Boswell: How do you see the Pacific region developing economically, militarily and politically into the 21st Century?
Kissinger: I believe that the end of the century is going to see major changes in the structure of international relations as they developed after the end of World War II. One of the ironies of the current situation is that the two superpowers are conducting international affairs as if they were the principal relevant factors when, in fact, over the next decade new power centers will emerge that will make the relative position of the two superpowers less significant.
This has particular importance for the Pacific. By the turn of the century Japan will be a significant military power, whether their defense budget takes 2% of gross national product, the current projection, or 3%, as some people are urging them to do. Japan, by then, may also be the predominant financial power in the world.
Second, to say China will either succeed or fail is a platitude, but either event will create dramatic consequences. I believe China's reforms will succeed and the Chinese, in my experience, are careful analysts of international affairs. It is inconceivable to me that a growth of Chinese strength will not be translated into a growth of Chinese influence.
The Soviet Union is at a minimum creating an auxiliary center of its priorities in Asia. At the same time India is becoming the predominant military country in its region and has shown no hesitation to use its power to achieve its national interests. I think India's long-range interest in the Indian Ocean is very similar to the U.S. interest. That is to say they will not want the Soviet Union--or any other major power--to dominate the Indian Ocean, and they will not want a great power to be dominating the Persian Gulf.
I expect Indian influence to radiate in the Indian Ocean and down to Singapore, and Southeast Asia will become sort of a four-power contest among China, India, the Soviet Union and Japan.
Now what will be the U.S. role in all of this? I think the United States will be needed in that area as a balancer of the equilibrium, at a minimum, and I suppose the more important question is can we do it? Do we know how to do it?
Balance-of-power is a dirty word in America, and we have always prided ourselves on conducting international affairs on a more elevated plane.
The Nixon-Kissinger approach to foreign policy wound up getting attacked by both liberals and conservatives because it was too power-oriented for liberals and too relativistic for conservatives. We believed in balance-of-power but we were hostile to crusades. Eventually limitation of resources will oblige America to come to that as a nation. Peace requires hegemony or balance of power.
I think we have to fill the gap in the Pacific. The German philosopher (Immanuel) Kant wrote an essay, "Perpetual Peace," in which he said world peace will eventually come about either through the moral and intellectual insight of statesmen or through a series of catastrophes of such magnitude that leaves no choice.
I think the next President will have a terrible time. Both in the foreign and domestic fields. He will find more and more opposition in Latin America based on the debt problem; he will face more counterweights to American power in Asia; he will face a Europe that no longer unquestioningly accepts American leadership, and he will find that we don't have the resources to overwhelm all the big problems as we used to. Right now we are at the end of an Administration with difficult choices.
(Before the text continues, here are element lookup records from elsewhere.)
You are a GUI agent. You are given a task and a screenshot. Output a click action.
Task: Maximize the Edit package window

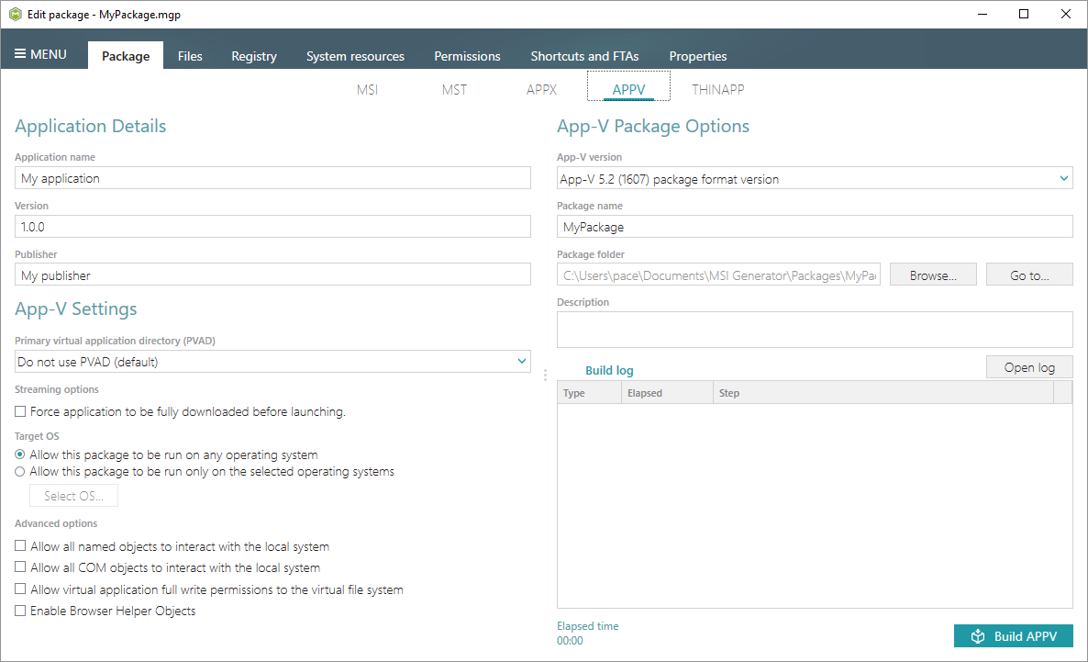(1024, 14)
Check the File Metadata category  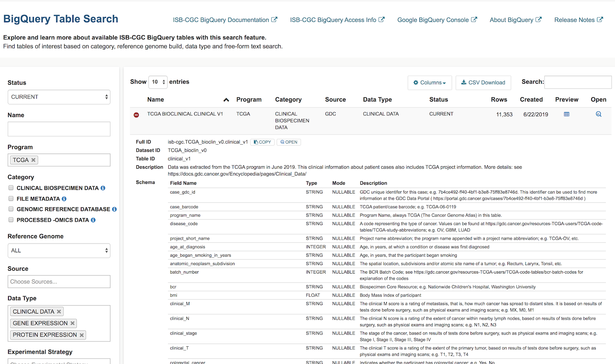(x=11, y=199)
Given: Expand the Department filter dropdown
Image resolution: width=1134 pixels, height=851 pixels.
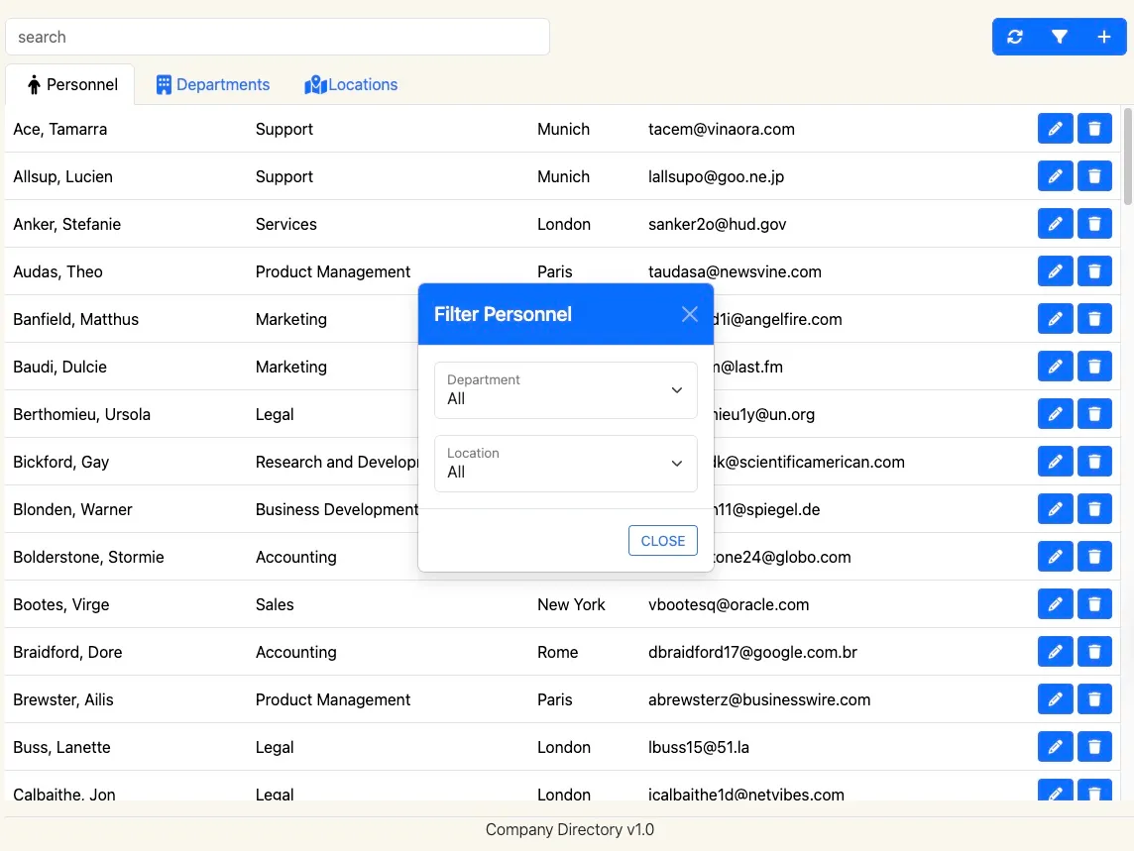Looking at the screenshot, I should point(565,390).
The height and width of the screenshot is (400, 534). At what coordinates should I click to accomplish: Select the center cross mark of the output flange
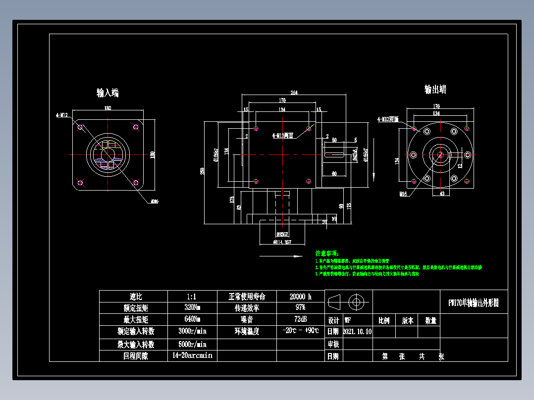[441, 154]
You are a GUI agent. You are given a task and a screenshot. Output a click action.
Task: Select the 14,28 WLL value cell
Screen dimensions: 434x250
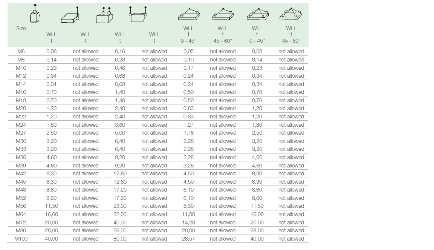pos(188,222)
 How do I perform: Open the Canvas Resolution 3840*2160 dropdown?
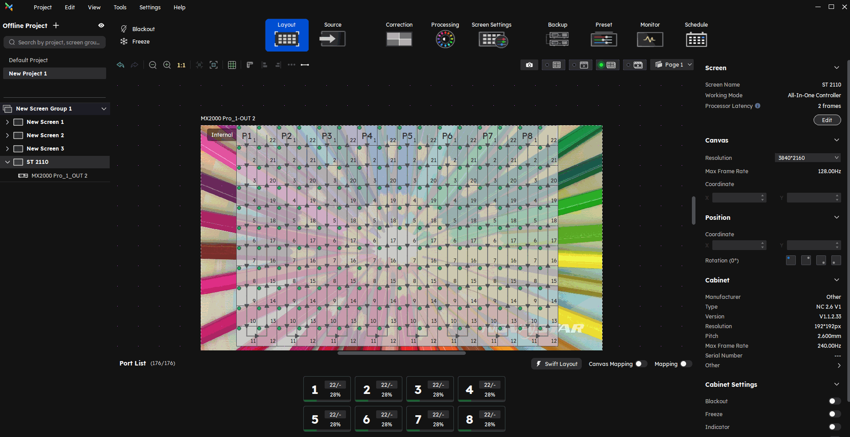(x=808, y=158)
We face the dilemma that we either raise interest rates or resort to inflation. If we raise interest rates we will have a recession. If we don't raise interest rates we will have inflation. All that will be a very painful process at home.
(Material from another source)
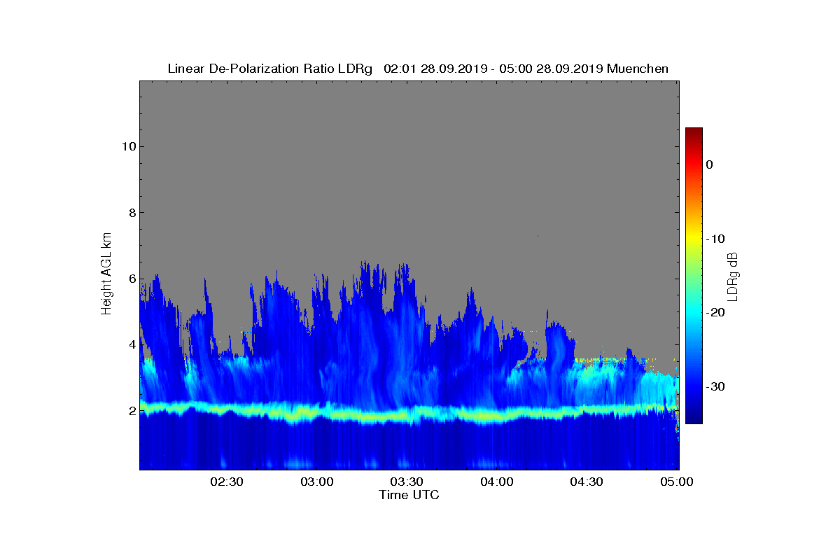This screenshot has height=560, width=840.
Task: Click the '03:00' time axis label
Action: tap(316, 482)
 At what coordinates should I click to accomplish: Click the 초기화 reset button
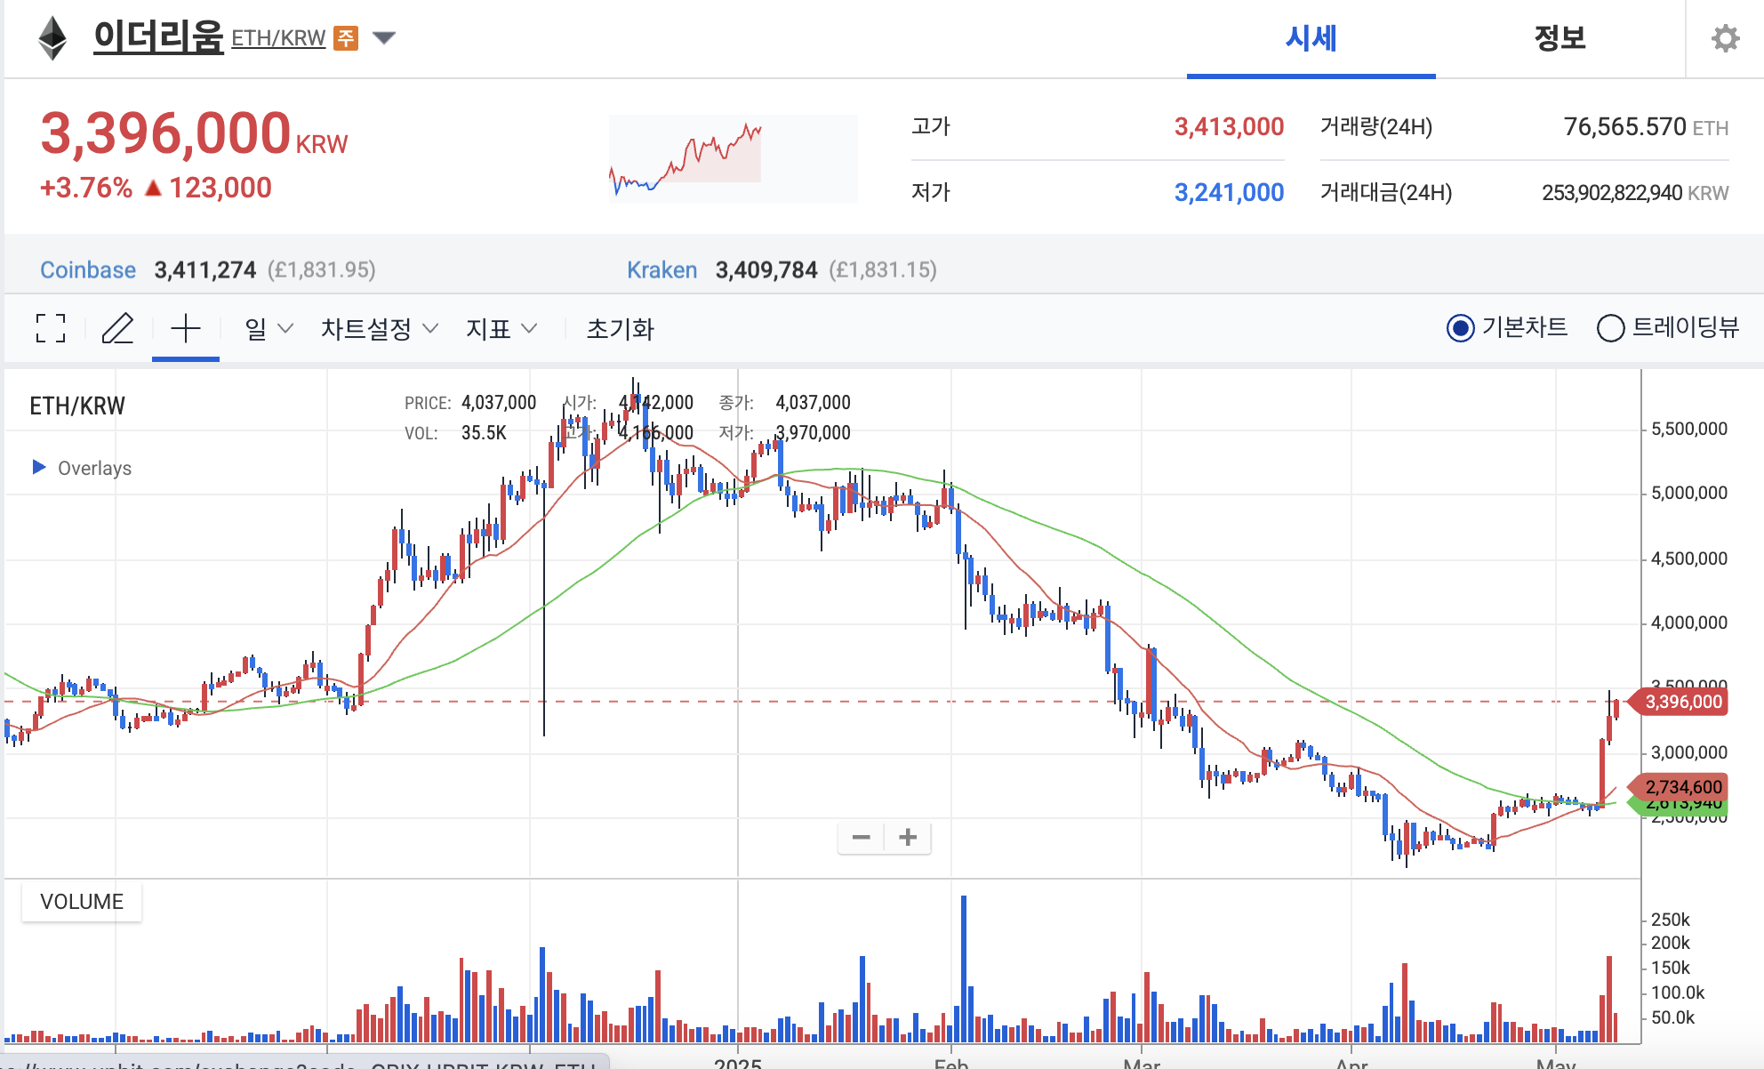click(x=620, y=328)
Then, overseas, if you look at the Asian countries, they really conduct foreign policy the way the Europeans did in the 17th and 18th Centuries. The idea that you should not translate power into influence is foreign to them, and the moralistic concerns of the West are to many of them an opportunity rather than a guide to action.
I don't say this critically because in the sweep of human history, this is the way foreign policy has been conducted 95% of the time. So some of the Western approaches of the 20th Century are the exception.
I think the Soviets will be increasingly important players in the Pacific. The skill of their policy is that to the degree that they can neutralize nuclear weapons with arms-control negotiations, and to the degree that nuclear weapons neutralize themselves anyway, Soviet ability to project conventional power becomes more relevant.
Q: And this will bring them into conflict with Japan?
A: With Japan, with China. It will be interesting to see the lineup, who will align with whom. I think the Chinese are too smart and thoughtful to join the Soviet Union in an effort that would neutralize us. Because then they would be left alone in Eurasia with the Soviet Union, and I think they have an interest to keep the United States in.